Not for nothing did Avengers: Endgame end with the clanking sound of Tony forging his first Iron Man suit in the cave. 

Fans debated the face of the MCU on Reddit, with some favoring the webhead and some favoring the billionaire. Many fans tried to split the difference, saying that Spider-Man should be the face of Marvel overall, and Iron Man the face of the MCU in particular. 

One fan wrote, “I think it’s different for the comics and the movies. As far as comics are concerned, Spider-Man is probably one of the most popular characters (well, and Wolverine – let’s not forget the X-Men). In the movies – it’s definitely Iron Man, he is the one character tying together the entire Infinity Saga. It’s really his growing-up journey, from a very juvenile “hee, I can fly around in a cool suit,” through the first real scare of seeing the Chitauri mother ship, to really understanding what being a hero is all about.”

Does the MCU even need a face? 

The Marvel Studios logo has varied over the years, but especially after the Avengers came to the fore, the logo never featured any one hero.
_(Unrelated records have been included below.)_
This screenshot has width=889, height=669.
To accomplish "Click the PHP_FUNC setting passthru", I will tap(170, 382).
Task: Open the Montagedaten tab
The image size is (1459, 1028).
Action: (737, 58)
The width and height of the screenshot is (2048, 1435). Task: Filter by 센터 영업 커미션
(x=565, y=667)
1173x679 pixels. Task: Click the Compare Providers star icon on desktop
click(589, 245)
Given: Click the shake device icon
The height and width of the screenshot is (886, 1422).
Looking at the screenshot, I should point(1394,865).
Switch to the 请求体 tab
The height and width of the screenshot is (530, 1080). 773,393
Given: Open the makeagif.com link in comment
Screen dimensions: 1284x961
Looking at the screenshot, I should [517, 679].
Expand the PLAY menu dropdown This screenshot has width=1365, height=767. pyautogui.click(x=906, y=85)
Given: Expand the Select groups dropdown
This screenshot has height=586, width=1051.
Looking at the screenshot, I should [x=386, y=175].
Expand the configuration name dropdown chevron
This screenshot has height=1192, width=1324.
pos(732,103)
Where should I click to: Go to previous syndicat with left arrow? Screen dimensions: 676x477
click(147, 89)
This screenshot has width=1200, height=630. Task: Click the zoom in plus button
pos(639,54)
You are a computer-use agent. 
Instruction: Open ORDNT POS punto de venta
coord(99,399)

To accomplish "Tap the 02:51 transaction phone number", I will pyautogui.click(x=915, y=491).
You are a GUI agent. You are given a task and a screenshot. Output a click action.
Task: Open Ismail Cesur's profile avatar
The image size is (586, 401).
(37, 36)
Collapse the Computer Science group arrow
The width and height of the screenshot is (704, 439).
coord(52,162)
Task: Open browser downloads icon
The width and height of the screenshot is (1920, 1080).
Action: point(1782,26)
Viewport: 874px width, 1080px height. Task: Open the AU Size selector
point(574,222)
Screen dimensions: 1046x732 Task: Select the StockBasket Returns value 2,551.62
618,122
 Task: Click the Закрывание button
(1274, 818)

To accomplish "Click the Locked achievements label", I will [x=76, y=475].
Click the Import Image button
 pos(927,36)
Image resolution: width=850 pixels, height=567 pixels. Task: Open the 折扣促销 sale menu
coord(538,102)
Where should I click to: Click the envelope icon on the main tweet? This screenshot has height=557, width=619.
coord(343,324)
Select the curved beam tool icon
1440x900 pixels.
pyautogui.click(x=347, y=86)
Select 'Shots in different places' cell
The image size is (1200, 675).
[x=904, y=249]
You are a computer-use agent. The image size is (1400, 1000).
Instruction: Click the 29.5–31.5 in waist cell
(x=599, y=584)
It was a montage of the whole lot of them. N

ow, however, Marvel finds itself at a crossroads with many of the original Avengers gone. Meanwhile, the deal between Sony and Disney to share Spider-Man is anything but permanent. 

So who should be the face of Marvel, if there is one? One fan said, “Since Iron Man is dead and Cap is retired, I wanna say Spider-Man for the MCU but it’s kinda hard to say with the whole Sony thing so to me it’s Thor”

And another fan shot down the whole question, writing, “There is no single face of Marvel. Your argument is beginning from a false premise …Going into 2008 there was no question that Spider-man was the most recognizable character associated with Marvel. Twelve years and billions of dollars in ticket sales later Marvel is bigger than they have ever been and there are many faces of Marvel.”